Emerging growth company ☐
If an emerging growth company, indicate by check mark if the registrant has elected not to use the extended transition period for complying with any new or revised financial accounting standards provided pursuant to Section 13(a) of the Exchange Act. o
Item 1.01. Entry into a Material Definitive Agreement.
On December 8, 2025, 3D Systems Corporation (the “Company”) entered into separate, privately negotiated agreements (the “Exchange and Consent Agreements”) with a limited number of existing holders (the “Transaction Participants”) of the Company’s currently outstanding 0% Convertible Senior Notes due 2026 (the “2026 Notes”). The Transaction Participants are institutional “accredited investors” (within the meaning of Rule 501(a)(1), (2), (3) or (7) promulgated under the Securities Act of 1933, as amended (the “Securities Act”)), and “qualified institutional buyers” (as defined in Rule 144A under the Securities Act).
Pursuant to the Exchange and Consent Agreements, the Company has agreed to exchange $30,773,000 aggregate principal amount of 2026 Notes held by the Transaction Participants for an aggregate of 16,625,243 shares (“Shares”) of the Company’s common stock, par value $0.001 per share (the “Common Stock,” and such exchange, the “Exchange”).
The Exchange is expected to close on or about December 16, 2025, subject to customary closing conditions. Immediately following the Exchange, approximately $3.9 million in aggregate principal amount of the 2026 Notes will remain outstanding. The Company will not receive any cash proceeds from the Exchange.
The Shares are expected to be issued to the Transaction Participants in reliance on the exemption from registration provided by Section 4(a)(2) of the Securities Act. The Company is relying on this exemption from registration based in part on representations made by the Transaction Participants in the Exchange and Consent Agreements.
Item 3.02. Unregistered Sales of Equity Securities.

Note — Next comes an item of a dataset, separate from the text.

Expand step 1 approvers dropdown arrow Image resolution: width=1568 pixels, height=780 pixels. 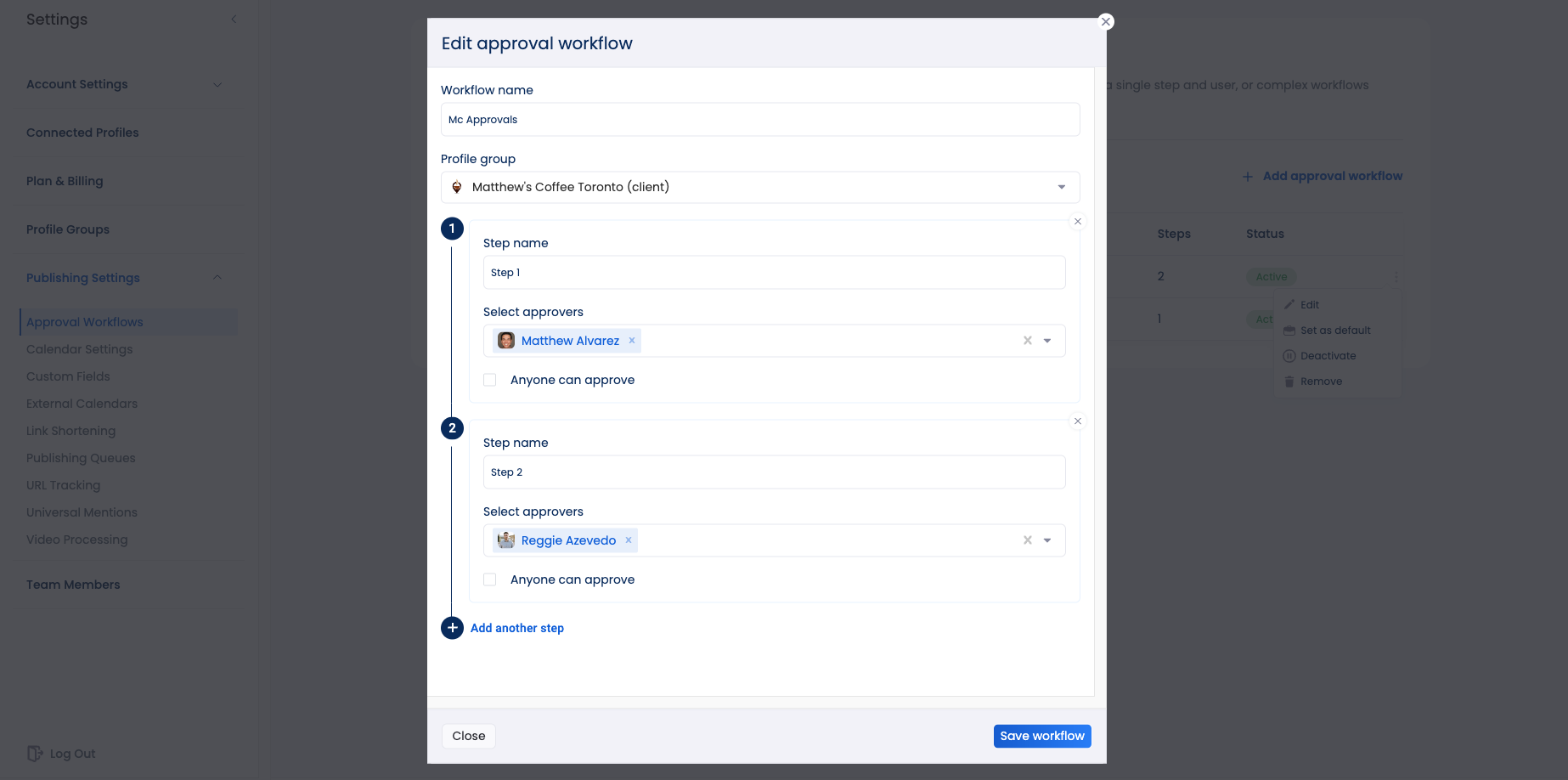coord(1047,341)
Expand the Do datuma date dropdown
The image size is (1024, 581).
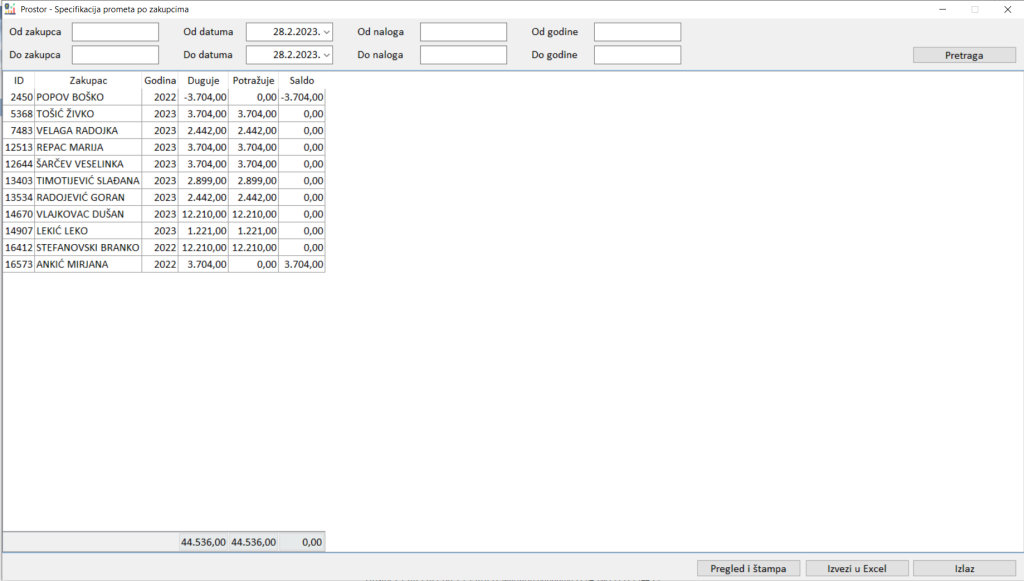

The information with respect to the Exchange set forth under Item 1.01 of this Current Report on Form 8-K is incorporated herein by reference.
Item 8.01. Other Events.
All of the holders, which include certain of the Transaction Participants, of the Company’s 5.875% Convertible Senior Secured Notes due 2030 (the “2030 Notes”) have separately agreed, in exchange for cash payments in an aggregate amount of approximately $1.8 million, to vote in favor of certain amendments (the “Amendments”) to the Company’s indenture governing the 2030 Notes (the “2030 Notes Indenture”) within four business days of the date of the Exchange and Consent Agreements. The Amendments, if approved, will have the effect of amending and restating Section 4.28 (Minimum Cash) of the 2030 Notes Indenture to reduce the amount of Qualified Cash (as defined in the 2030 Notes Indenture) required to be held by the Company as of the end of each fiscal quarter from $40,000,000 to $20,000,000, deleting Section 4.30 (Restricted Cash Account) of the 2030 Notes Indenture and releasing the related lien on the Restricted Cash Amount (as defined in the 2030 Notes Indenture). The Amendments will be contained in a supplemental indenture to be executed by the Company and Wilmington Savings Fund Society, FSB, as trustee and collateral agent.
A copy of the form of Exchange and Consent Agreement is attached as Exhibit 10.1 to this Current Report on Form 8-K and is incorporated by reference in Item 1.01 and Item 8.01 hereto. The foregoing descriptions of the Exchange and Consent Agreements do not purport to be complete and are qualified in their entirety by reference to the full text in Exhibit 10.1.
On December 9, 2025, the Company issued a press release with respect to the Exchange. A copy of this press release is attached as Exhibit 99.1 to this Current Report on Form 8-K and is incorporated herein by reference.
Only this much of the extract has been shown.